From	"Nick Cox" <[email protected]>
To	<[email protected]>
Subject	st: RE: Compute a summary variable based on a predefined algorithm
Date	Sun, 18 Mar 2007 17:25:03 -0000

This problem is easier than you think in that no use of looping
(-foreach- etc.) is needed. It is difficult in that there are 
different possible reactions to missings on -v1-. This
post indicates one kind of solution. 

You have panel data. You could -tsset- it without loss: 

tsset childid day

That means that you could then use -tsspell- from SSC. 
Alternatively, you can work from first principles. 
I show the latter, but you might to look at -tsspell- too. 

On one definition, each episode of diarrhea (in English, 
diarrhoea) starts when v1 is 1 and the preceding value is not 1: 

bysort childid (day): gen first = v1 == 1 & v1[_n-1] != 1 

-first- is an indicator variable.
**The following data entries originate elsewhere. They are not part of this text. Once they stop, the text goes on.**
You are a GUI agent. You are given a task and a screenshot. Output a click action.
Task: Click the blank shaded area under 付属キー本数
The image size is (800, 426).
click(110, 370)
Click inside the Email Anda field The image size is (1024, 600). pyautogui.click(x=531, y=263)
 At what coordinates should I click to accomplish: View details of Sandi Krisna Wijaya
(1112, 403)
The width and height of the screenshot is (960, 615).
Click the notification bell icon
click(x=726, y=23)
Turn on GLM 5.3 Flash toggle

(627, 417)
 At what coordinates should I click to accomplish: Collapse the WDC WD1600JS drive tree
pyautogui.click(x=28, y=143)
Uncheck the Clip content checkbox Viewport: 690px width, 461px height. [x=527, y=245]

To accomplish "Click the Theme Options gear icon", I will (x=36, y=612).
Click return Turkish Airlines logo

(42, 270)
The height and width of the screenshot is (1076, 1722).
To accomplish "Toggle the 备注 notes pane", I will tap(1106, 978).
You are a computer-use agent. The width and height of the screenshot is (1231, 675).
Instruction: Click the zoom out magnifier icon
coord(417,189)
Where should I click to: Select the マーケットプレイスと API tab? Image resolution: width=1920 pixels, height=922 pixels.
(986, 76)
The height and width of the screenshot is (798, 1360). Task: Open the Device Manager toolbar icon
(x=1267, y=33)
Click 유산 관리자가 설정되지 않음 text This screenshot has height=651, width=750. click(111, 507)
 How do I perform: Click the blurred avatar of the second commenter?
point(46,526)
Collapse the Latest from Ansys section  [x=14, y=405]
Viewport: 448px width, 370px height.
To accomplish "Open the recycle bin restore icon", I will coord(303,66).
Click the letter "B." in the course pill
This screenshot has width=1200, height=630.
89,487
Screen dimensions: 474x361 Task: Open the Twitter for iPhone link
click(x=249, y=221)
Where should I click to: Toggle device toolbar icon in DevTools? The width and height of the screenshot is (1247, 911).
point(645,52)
You can use it to define
episodes: 

by childid : gen episodes = sum(first) 

_or_

by childid : gen episodes = cond(v1 == 0, 0, sum(first)) 

You can record the start dates of each episode: 

by childid : gen start = day if first 
by childid : replace start = start[_n-1] if !first 

The time since the previous start is then 

by childid : gen time_since = start - start[_n-1] if first 

and you are then interested in counting how many episodes 
are not within three days of the previous: 

by childid : egen n_episodes = total(first * (time_since >= 3)) 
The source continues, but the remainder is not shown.